(Data records)
____________________
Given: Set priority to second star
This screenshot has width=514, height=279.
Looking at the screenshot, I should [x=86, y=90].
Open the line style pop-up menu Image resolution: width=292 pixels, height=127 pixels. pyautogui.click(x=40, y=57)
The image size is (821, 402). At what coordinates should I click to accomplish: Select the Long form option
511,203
____________________
_Exercise objective_:
Transcribe all of the data, keeping every line identical.

_Written solution_:
Given: Set priority to second star
This screenshot has width=514, height=279.
Looking at the screenshot, I should [x=86, y=90].
Open the line style pop-up menu Image resolution: width=292 pixels, height=127 pixels. pyautogui.click(x=40, y=57)
The image size is (821, 402). At what coordinates should I click to accomplish: Select the Long form option
511,203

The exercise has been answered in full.